Can I use ED copper for any flexible PCB?

You can use ED copper for static flex applications where the circuit bends during installation but stays fixed during operation. However, for dynamic flex applications requiring repeated bending, RA copper is essential. Using ED copper in a dynamic flex application will result in trace cracking and premature failure.

Why is RA copper more expensive than ED copper?

RA copper costs more due to its complex manufacturing process. Creating thin foil by repeatedly rolling and annealing a copper ingot requires more equipment, energy, and processing time than electrodeposition. The material waste is also higher in rolling processes. Expect RA copper to cost 20-40% more than equivalent ED copper.

What copper type should I use for rigid-flex PCBs?

For rigid-flex boards, use RA copper in all flexible sections without exception. The rigid sections can use either ED or RA copper. Many designers standardize on RA throughout for simplicity, while others use ED copper in rigid areas to reduce cost. Always communicate your requirements clearly to your PCB fabricator.

Does copper type affect impedance control?

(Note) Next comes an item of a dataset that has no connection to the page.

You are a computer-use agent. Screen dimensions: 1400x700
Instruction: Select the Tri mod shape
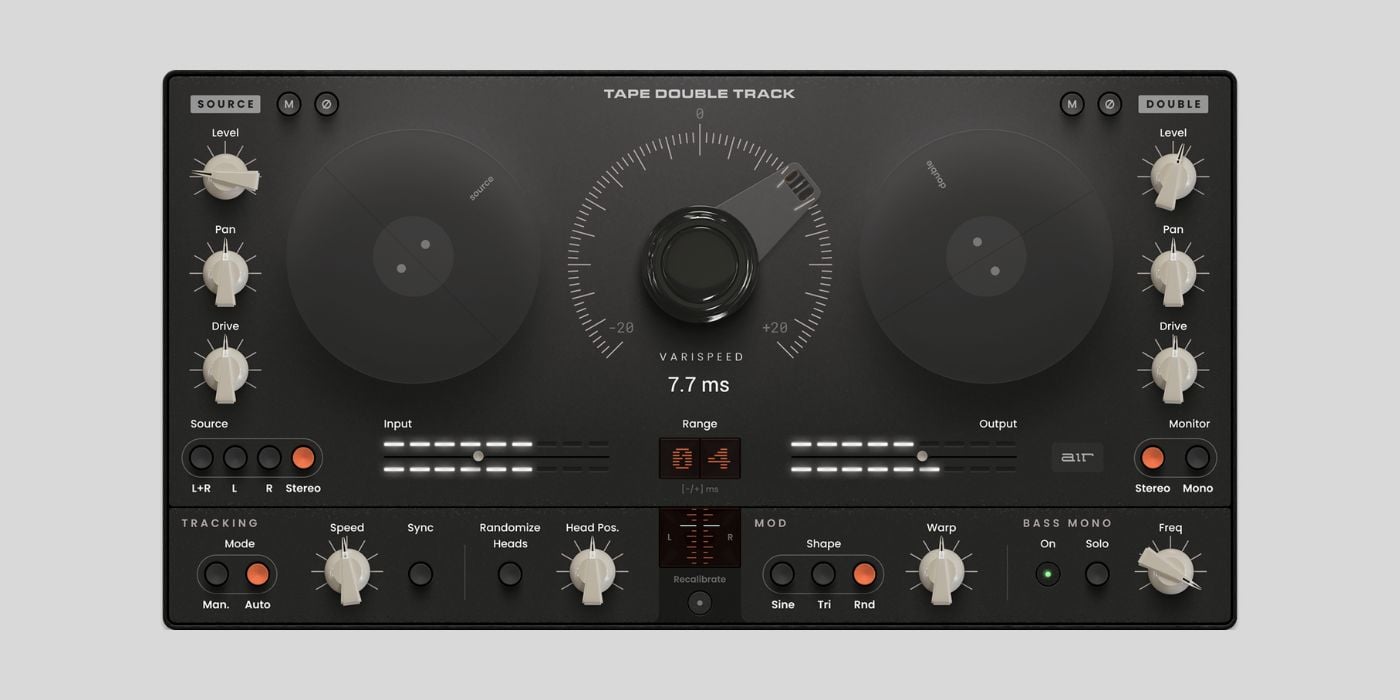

Yes, copper surface roughness impacts impedance, particularly at high frequencies. Rougher copper (standard ED) increases effective conductor loss and can affect impedance consistency. For controlled impedance applications above 5 GHz, consider low-profile ED copper (VLP/HVLP) or RA copper to improve predictability.

How do I specify copper type on my PCB fabrication drawing?

Include the copper type in your fabrication notes and stackup documentation. Specify “ED copper” or “RA copper” for each layer explicitly. For flexible sections, note whether the application is static or dynamic flex. If you need specific roughness grades (STD, RTF, VLP, HVLP), include those specifications as well.

Conclusion: Matching Copper to Your Application

The ED copper vs RA copper decision ultimately comes down to understanding your application’s mechanical and electrical requirements. ED copper foil offers lower cost, excellent adhesion, and predictable etching—making it ideal for rigid boards and static flex circuits. RA copper delivers superior flexibility and high-frequency performance for dynamic flex applications and demanding RF designs.

Don’t default to one type out of habit. Evaluate each project individually, considering bend requirements, frequency range, thermal environment, and budget constraints. The right copper choice prevents field failures and optimizes both performance and cost.

When in doubt, consult with your PCB fabricator early in the design process. Experienced flex circuit manufacturers can provide application-specific guidance and help you avoid costly material mismatches.